Task goal: Would you return the entries below exactly from the line containing "ブログ (1083, 307)" onward, ending with the final line and including it, and nothing else?

Data excerpts:
________________________________________
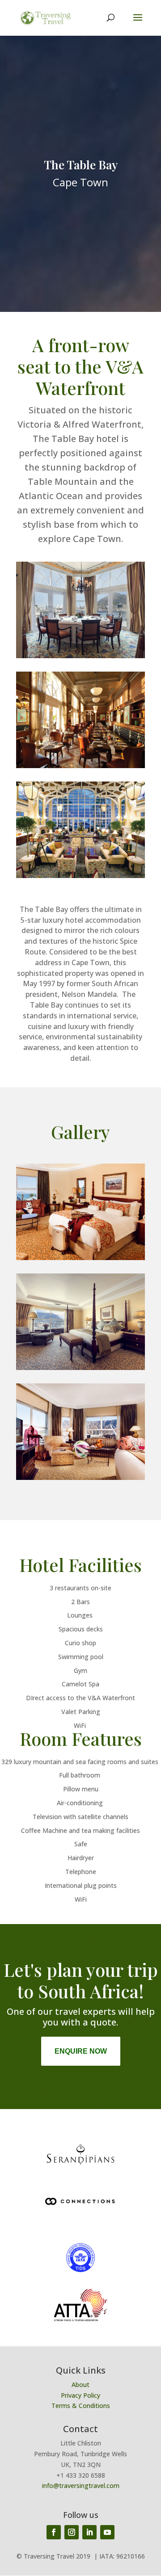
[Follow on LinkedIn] (89, 2532)
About (80, 2384)
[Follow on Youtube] (107, 2532)
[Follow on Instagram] (71, 2532)
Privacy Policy (80, 2395)
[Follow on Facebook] (54, 2532)
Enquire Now (81, 2051)
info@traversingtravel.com (80, 2485)
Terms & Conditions (80, 2405)
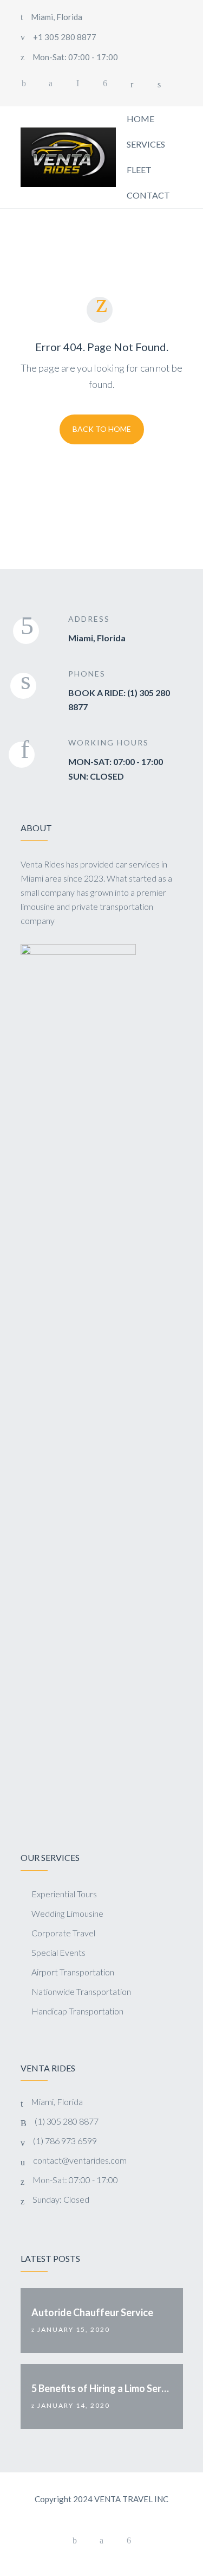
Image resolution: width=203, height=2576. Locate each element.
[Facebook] (24, 83)
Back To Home (102, 428)
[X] (51, 83)
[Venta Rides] (68, 157)
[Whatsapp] (78, 83)
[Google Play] (105, 83)
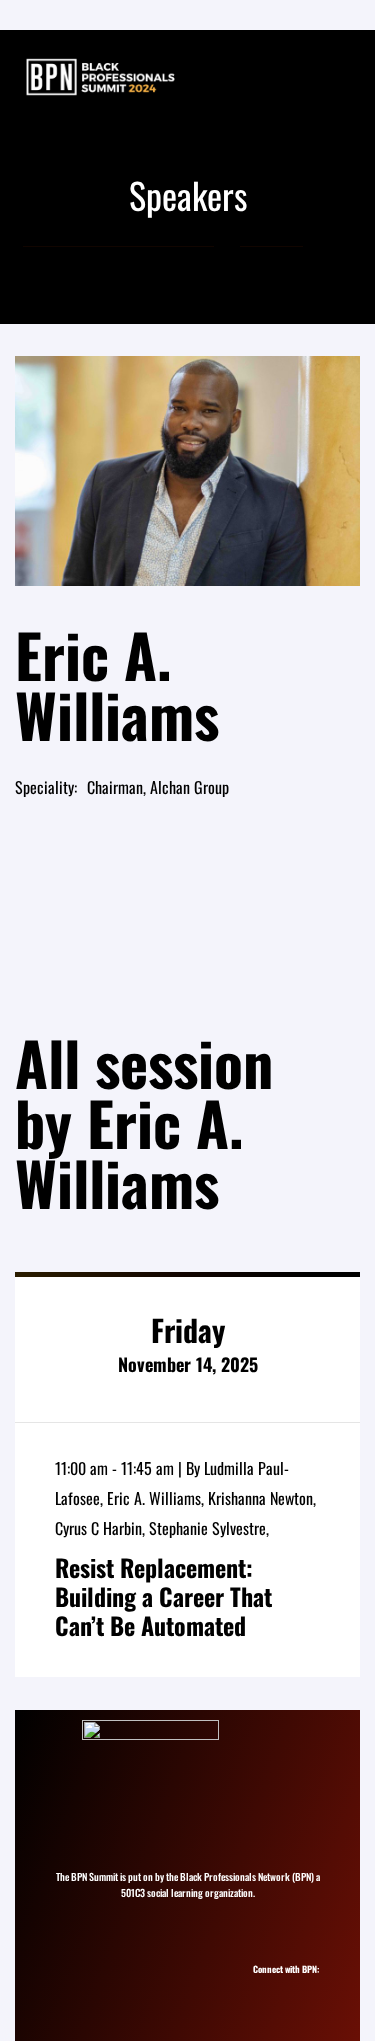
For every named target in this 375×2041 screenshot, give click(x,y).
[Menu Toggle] (338, 77)
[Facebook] (300, 1987)
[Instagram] (264, 1987)
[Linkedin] (282, 1987)
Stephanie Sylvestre (207, 1528)
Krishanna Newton (260, 1498)
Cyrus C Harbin (98, 1528)
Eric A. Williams (154, 1498)
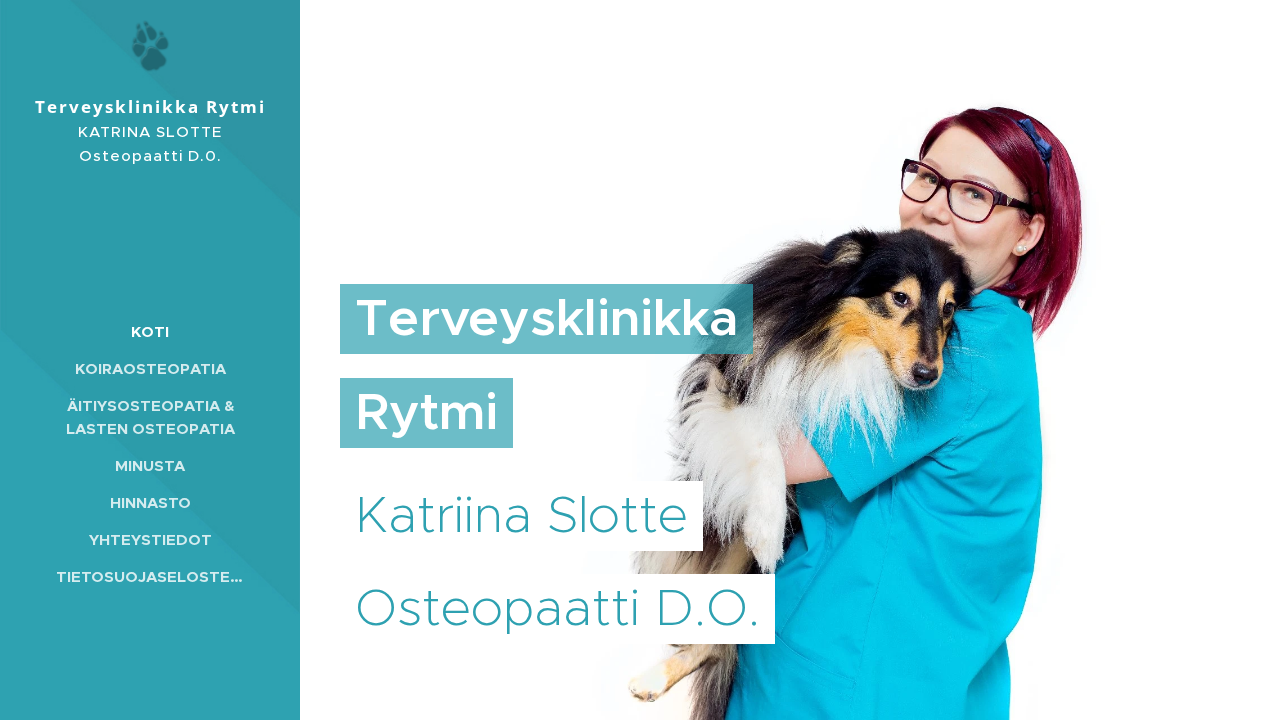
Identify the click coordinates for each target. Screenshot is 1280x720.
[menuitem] (150, 331)
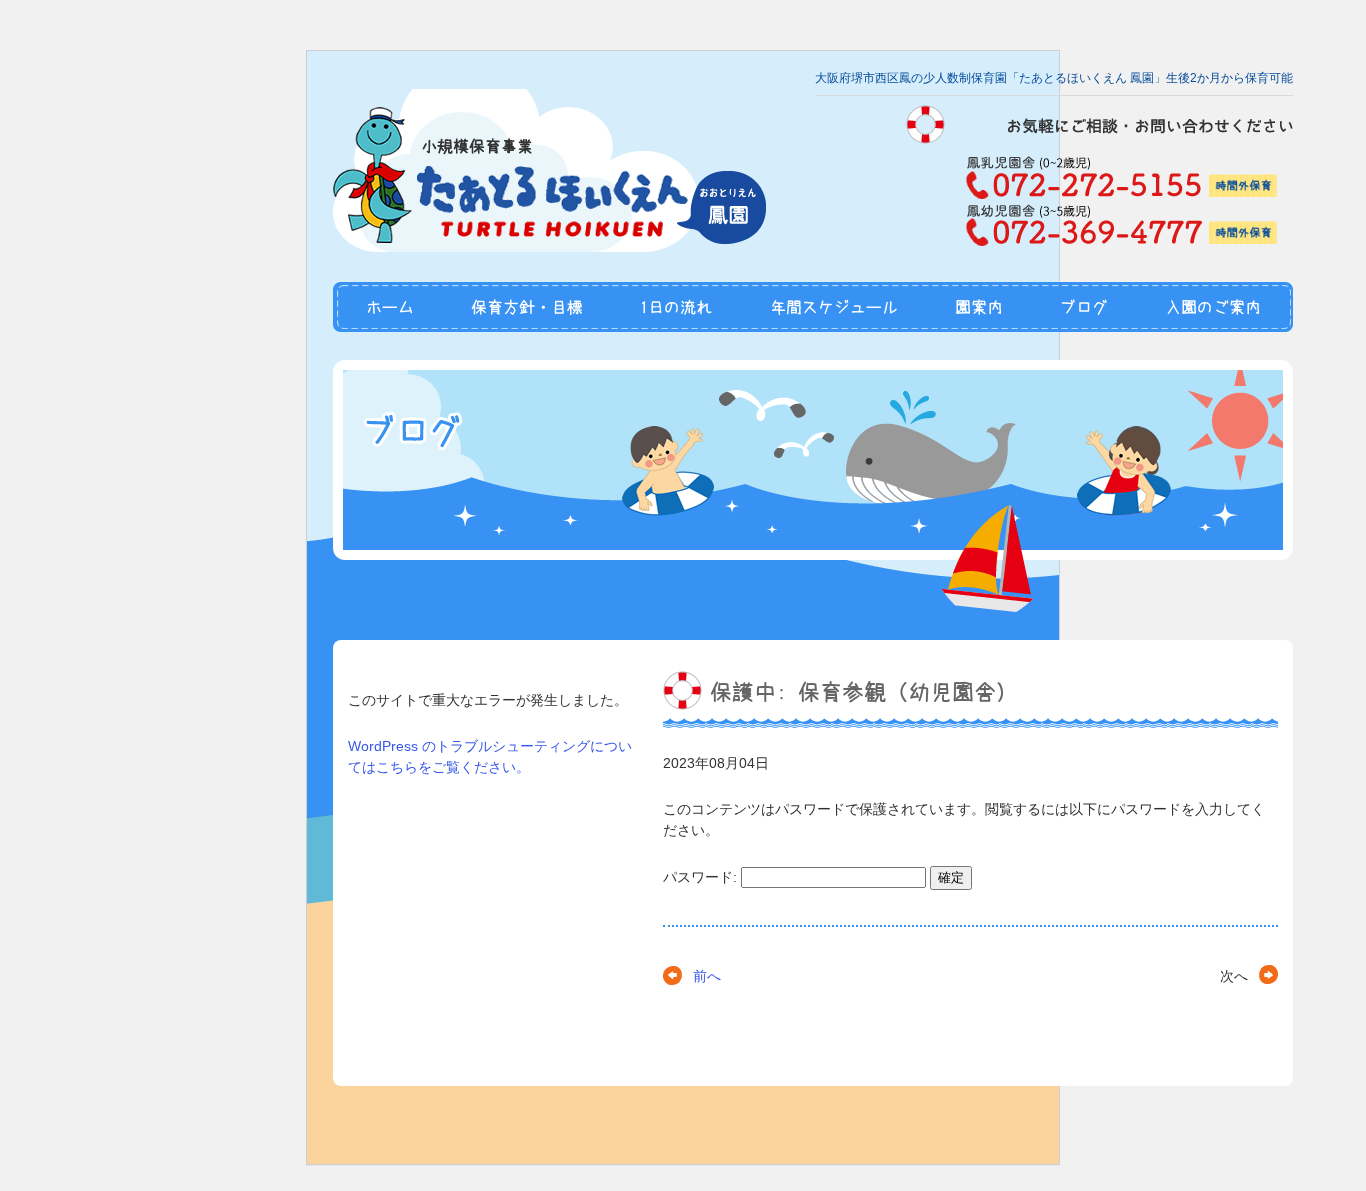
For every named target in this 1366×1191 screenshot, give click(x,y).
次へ (1234, 976)
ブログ (1083, 307)
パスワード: (702, 877)
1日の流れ (676, 307)
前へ (707, 976)
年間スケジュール (833, 307)
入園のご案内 (1214, 307)
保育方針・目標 (527, 307)
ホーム (388, 307)
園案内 (978, 307)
________________________________________
Exercise output:
ブログ (1083, 307)
パスワード: (702, 877)
1日の流れ (676, 307)
前へ (707, 976)
年間スケジュール (833, 307)
入園のご案内 (1214, 307)
保育方針・目標 (527, 307)
ホーム (388, 307)
園案内 (978, 307)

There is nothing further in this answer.